Furthermore, we investigated the proportion of each cell population at the time of recurrence with small u1 (Fig. 5). With all treatment effect combinations, type-0 or -2 cells became dominant (Fig. 5E–I), because they were likely to be present in large proportions at diagnosis (Table 1E–J) and are resistant to the drugs. The proportion of type-2 cells at relapse became large when η and u2 were large (Fig. 5E–J).

Finally, we investigated the length of time between diagnosis and recurrence to find the cases in which platinum drugs and PARPis effectively prolong the time until recurrence. The time until recurrence increased as η increased, whereas it was not changed greatly by γ (Fig. 5). Interestingly, in the case of large u1 ( = 10−2) and small η ( = 0), the time until recurrence became longer than that with small u1 ( = 10−7) or small η ( = 0; Fig. 5), because the proportion of drug-sensitive cells becomes dominant at the time of initial treatment when u1 is large (Table 1A–D). Additionally, we confirmed the robustness of the results over a wide range of u1 and u2 (Table S1, Fig. S10).

**What you need to do:**
In the recurrence passage, swap "platinum drugs" for "chemotherapy drugs" and write out the section from "Finally, we investigated" up to and including "S1, Fig. S10).". Rely on the recurrence passage alone.

**Recorded information:**
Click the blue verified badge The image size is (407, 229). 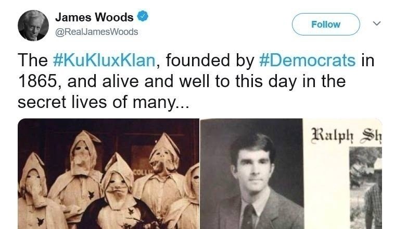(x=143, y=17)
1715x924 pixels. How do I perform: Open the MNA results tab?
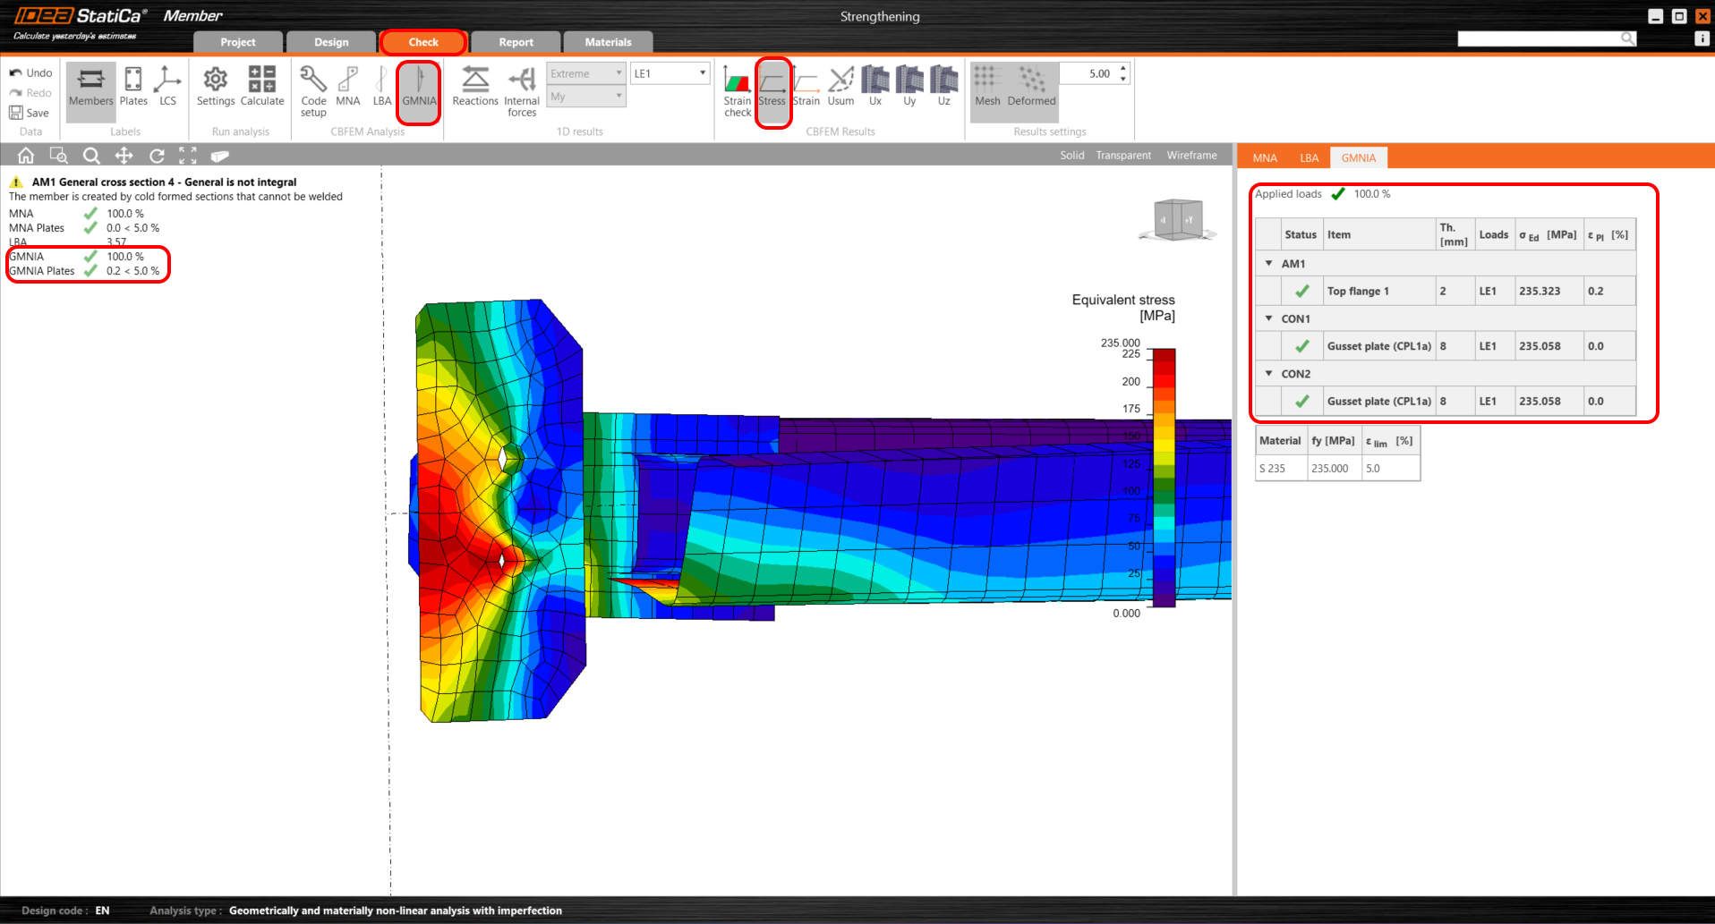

**Result:**
Finally, we investigated the length of time between diagnosis and recurrence to find the cases in which chemotherapy drugs and PARPis effectively prolong the time until recurrence. The time until recurrence increased as η increased, whereas it was not changed greatly by γ (Fig. 5). Interestingly, in the case of large u1 ( = 10−2) and small η ( = 0), the time until recurrence became longer than that with small u1 ( = 10−7) or small η ( = 0; Fig. 5), because the proportion of drug-sensitive cells becomes dominant at the time of initial treatment when u1 is large (Table 1A–D). Additionally, we confirmed the robustness of the results over a wide range of u1 and u2 (Table S1, Fig. S10).